Winners of Mozilla Open Data Competition
An anonymous reader writes "Back in November, Mozilla Labs and the Metrics Team together launched the first Mozilla Open Data Visualization Competition. While we set out to discover creative visual answers to the open question, "How do people use Firefox," we really didn't know what level of participation to expect from the Mozilla and data analysis communities. In fact, we were overwhelmed by both the number and quality of submissions – so much so that we had to give ourselves an extra few days to thoroughly review them. In all, we received 32 high-caliber submissions. The visualizations took a number of forms, from tools to easily query the data to interactive web applications. They also covered a broad range of important topics, from plugin memory consumption to user web activities."
applies to data as much as software.
That's kind of silly question isn't it? It's a Web browser. People use it browse the Web, obviously. Duh.
My blog
Don't keep us sitting at the edge of the seat like that, samzen! Tell us in the summary! Bah humbug.
So I clicked through to the article instead.. and it's no clearer on who 'won'. Did all 32 win? What kind of competition has -32- winners? The kind where everybody is a winner just for participating?
Worse yet... the article is -all blurb-. Here's something on data -visualization- and what do we get?

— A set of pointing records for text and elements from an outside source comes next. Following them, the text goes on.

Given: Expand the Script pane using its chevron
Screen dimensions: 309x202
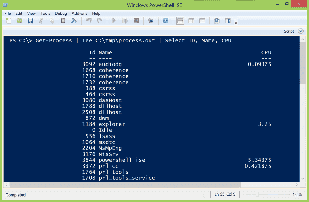Looking at the screenshot, I should (x=301, y=31).
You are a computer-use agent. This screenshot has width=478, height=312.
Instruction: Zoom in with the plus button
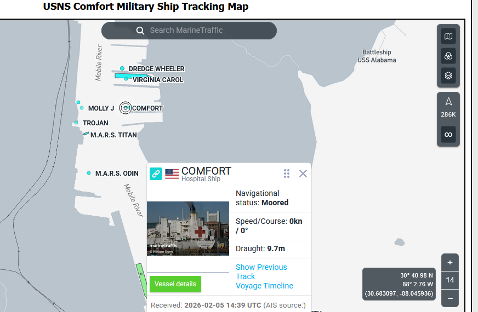click(x=449, y=262)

Text! Just text!
Apparently you have to click on each of the mentioned submissions' titles to get to a page with more of the blurb and some -thumbnails- of the visualization.
Great.. so click the thumbnail to get the full-size image, right? Wrong! You get another page with a sized-down version of the full-size image. What The Fuck.
You have to click that sized-down image to get the full-size image.
So....
1. Who are the winners? If they say "All 32" I suggest they spend a little more time to narrow it down to a just 3 or a "Top 10" if they want to be part of that ludicrous internet phenomenon.
2. Why aren't these visualizations part of the main article? It's not like there's ads on the individual / image pages, so the usual scolding doesn't even apply.
3. Why oh why must I click three times to get from the main article to the full-size images? A blogging format / CMS is not always the appropriate tool to host these things, dammit.
The Mozilla GameOn2010 competition judging opened today - dozens of games, many are crap - but a few are really worth looking at.
I find it hard to believe that there are a total of 158 Linux firefox users. I'm obviously interpreting this statistic incorrectly, but it does look this way.